Before evaluating the substance of the US claims, the panel resolved a number of preliminary issues, including the temporal scope of the dispute, whether certain measures were subject to consultations, the adequacy of the identification of measures in the request for establishment, and requests for enhanced third party rights. In addition, with respect to the identity of the subsidy recipient, the panel concluded that, notwithstanding changes in corporate structure, Airbus SAS was the same producer of Airbus LCA as the Airbus Industrie consortium, and that therefore all of the alleged financial contributions provided to entities in the Airbus Industrie consortium found to constitute subsidies would be considered to subsidize Airbus LCA, and would be taken into account for purposes of the analysis of adverse effects. The panel also rejected the European Communities' argument that various transactions had “extinguished” or “extracted” the benefit of subsidies, or constituted “withdrawal” of subsidies.
Turning to the allegations of subsidization, the panel found that each of the challenged LA/MSF measures constitutes a specific subsidy. However, the panel found that the United States had failed to establish the existence, as of July 2005, of a commitment of LA/MSF for the A350 constituting a specific subsidy, and that the United States had failed to demonstrate the existence of a “LA/MSF Programme” as a distinct measure, separate from the individual grants of LA/MSF. Finally, the panel concluded that the United States had established that the German, Spanish and UK A380 LA/MSF measures are subsidies contingent in fact upon anticipated export performance, and therefore prohibited export subsidies, but that the four other measures challenge in this respect are not prohibited export subsidies, either in law or in fact.
The panel found that each of the 12 challenged loans provided by the European Investment Bank (“EIB”) to various Airbus entities between 1988 and 2002 is a subsidy, but that none of these subsidies was specific, and therefore dismissed the US claims in respect of the EIB loans from further consideration.
The panel found that the provision of (i) the Mühlenberger Loch industrial site; (ii) the lengthened runway at the Bremen airport; and (iii) the ZAC Aéroconstellation and associated EIG facilities, constituted the provision of specific goods and services other than “general infrastructure” and were specific subsidies. The panel also concluded that the challenged grants provided by national and regional authorities in Germany and Spain for the construction of manufacturing and assembly facilities in several locations in Germany and Spain are specific subsidies. However, the panel found that road improvements by French authorities related to the ZAC Aéroconstellation industrial site were measures of general infrastructure, and thus not subsidies, and that GBP 19.5 million provided to Airbus UK in respect of its operations in Broughton, Wales, and a grant provided by the government of Andalusia to Airbus in Puerto Santa Maria, were not specific subsidies.

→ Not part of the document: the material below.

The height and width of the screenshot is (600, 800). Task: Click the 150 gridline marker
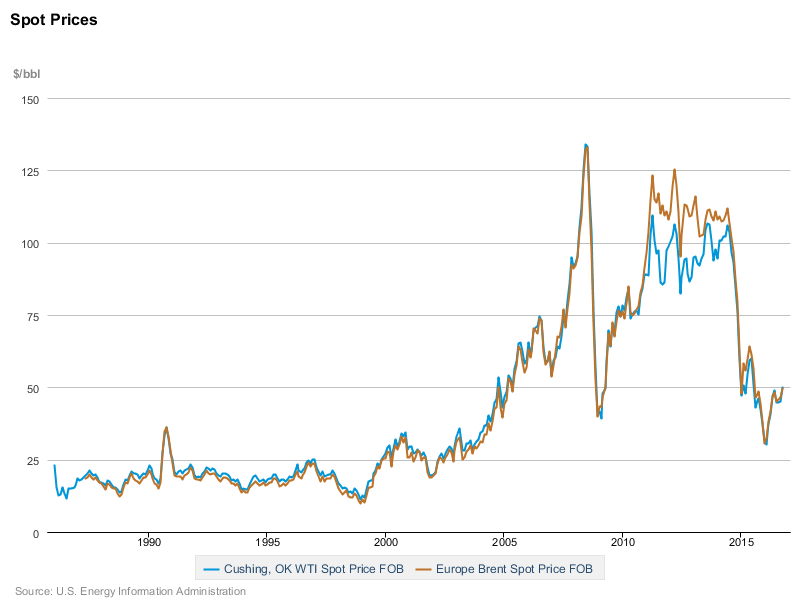[33, 100]
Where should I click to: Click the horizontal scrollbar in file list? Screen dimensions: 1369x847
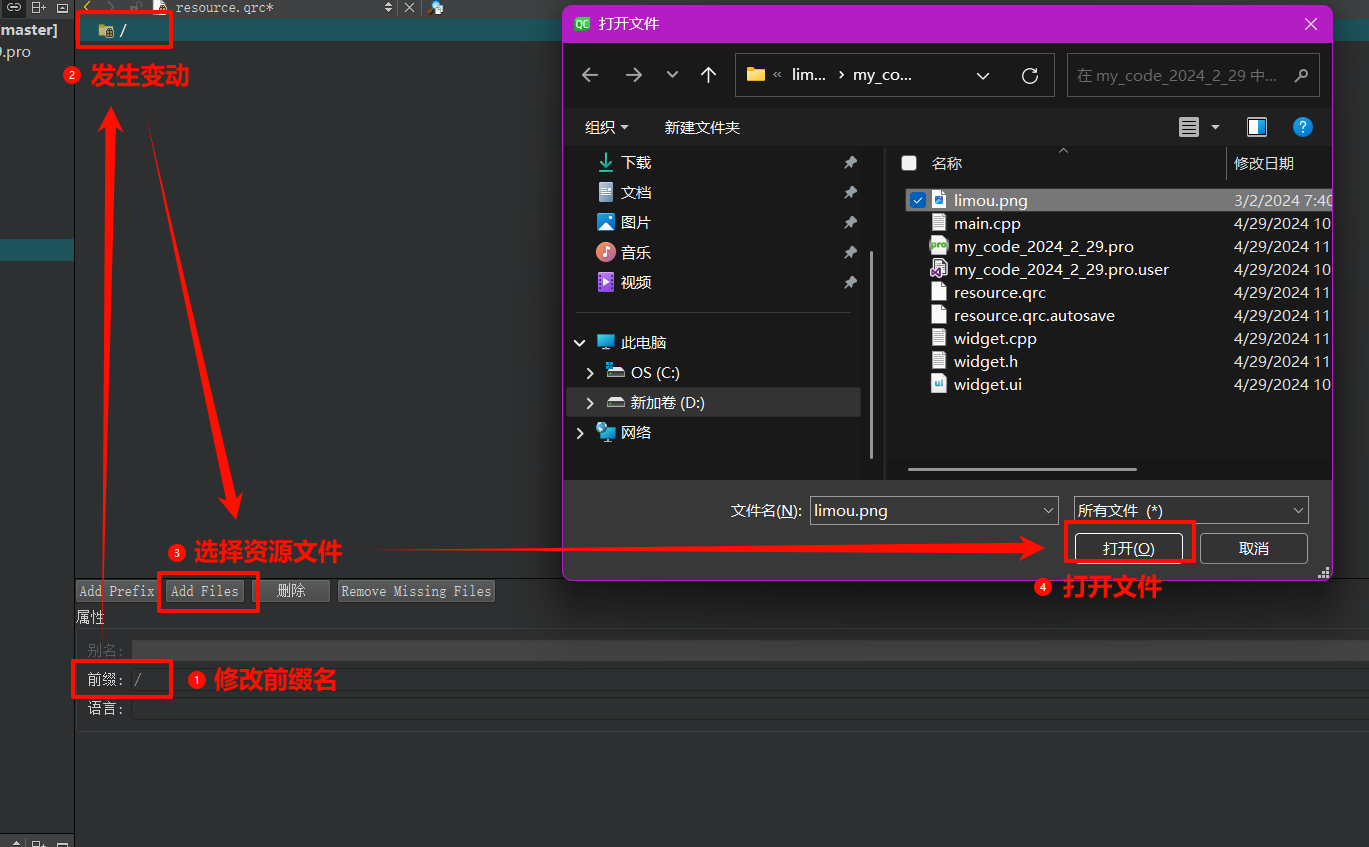pyautogui.click(x=1022, y=468)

The panel found that the acquisition by Kreditanstalt für Wiederaufbau (“KfW”) of a 20 percent equity interest in Deutsche Airbus in 1989 was inconsistent with the usual investment practice of private investors in Germany, because no private investor seeking a reasonable rate of return on its investment would have made the equity investment in Deutsche Airbus which KfW made at the time, and that the subsequent sale of that interest to Messerschmitt-Bölkow-Blohm GmbH (“MBB”) in 1992 was for considerably less than its market value. The panel therefore concluded that both of these transactions constituted specific subsidies.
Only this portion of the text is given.